Pixel coordinate grounding data:
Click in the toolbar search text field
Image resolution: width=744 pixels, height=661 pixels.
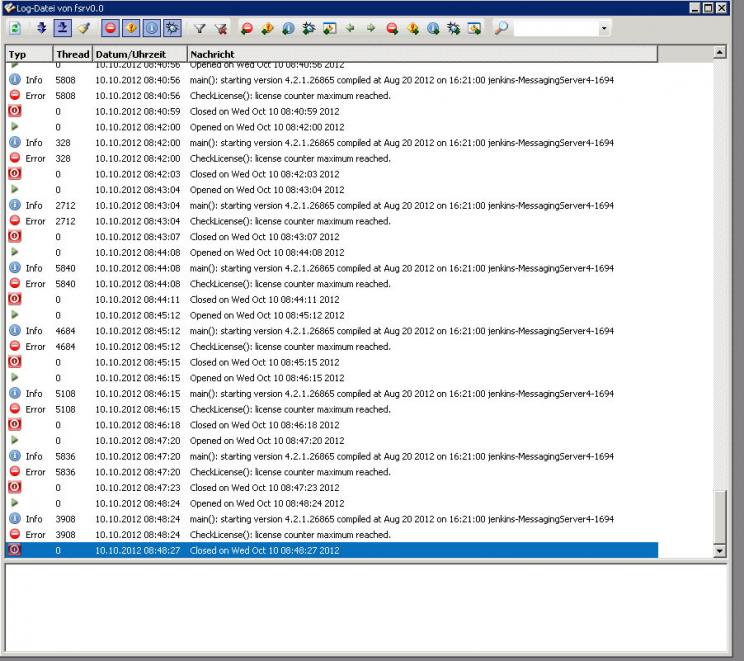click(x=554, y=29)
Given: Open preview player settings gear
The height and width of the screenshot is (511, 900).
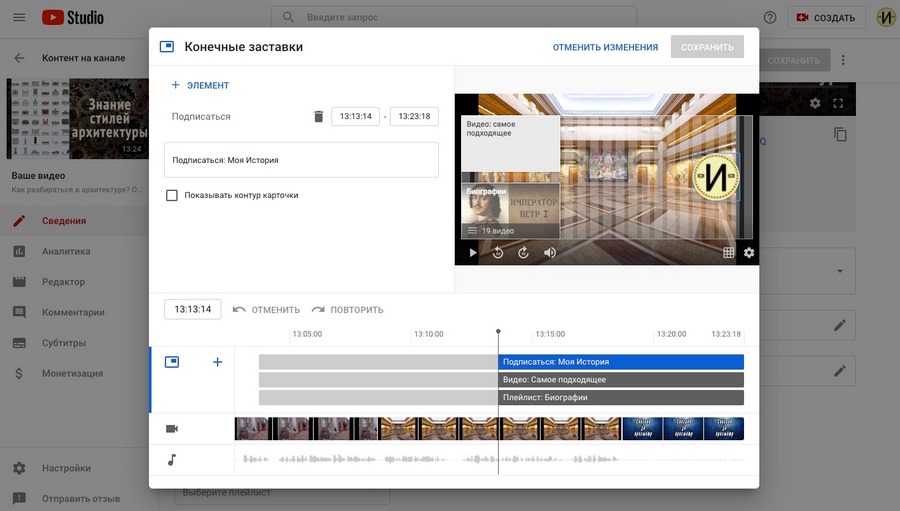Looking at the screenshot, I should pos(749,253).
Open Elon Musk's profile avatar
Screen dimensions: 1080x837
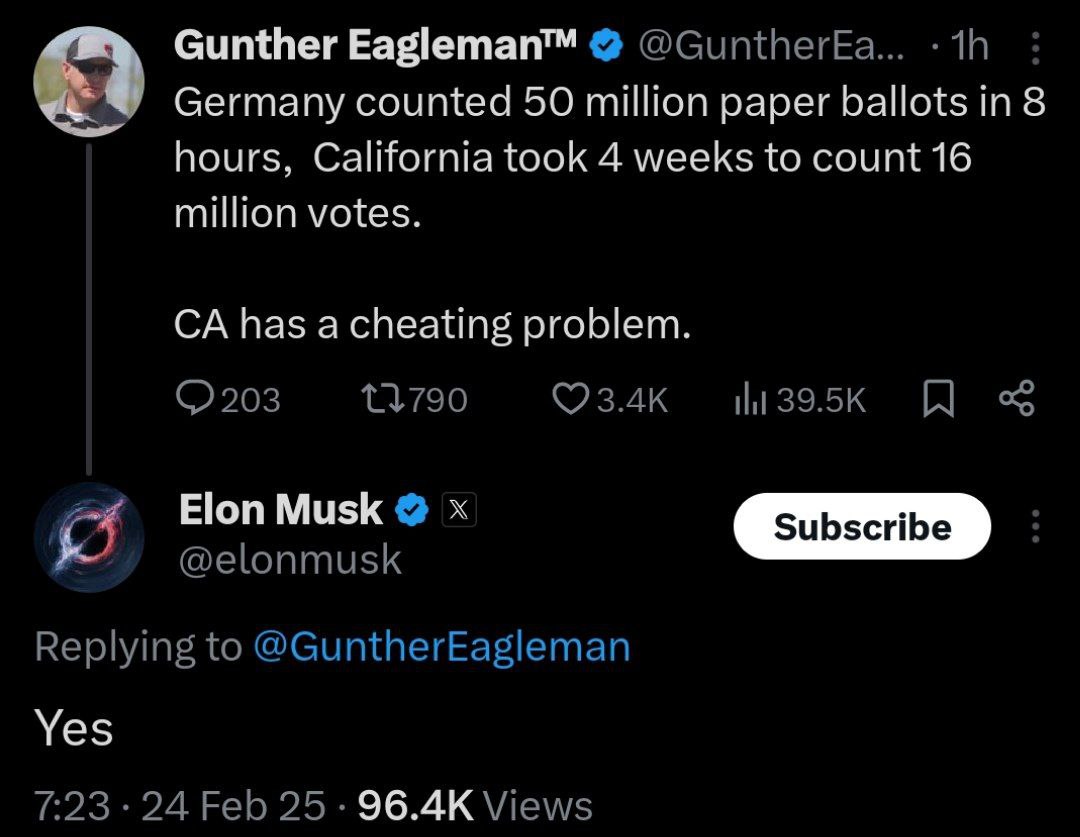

**Task instructions:** What is needed is the number of lines in the data that contain "Open", given with nothing else.

**Exercise output:** 2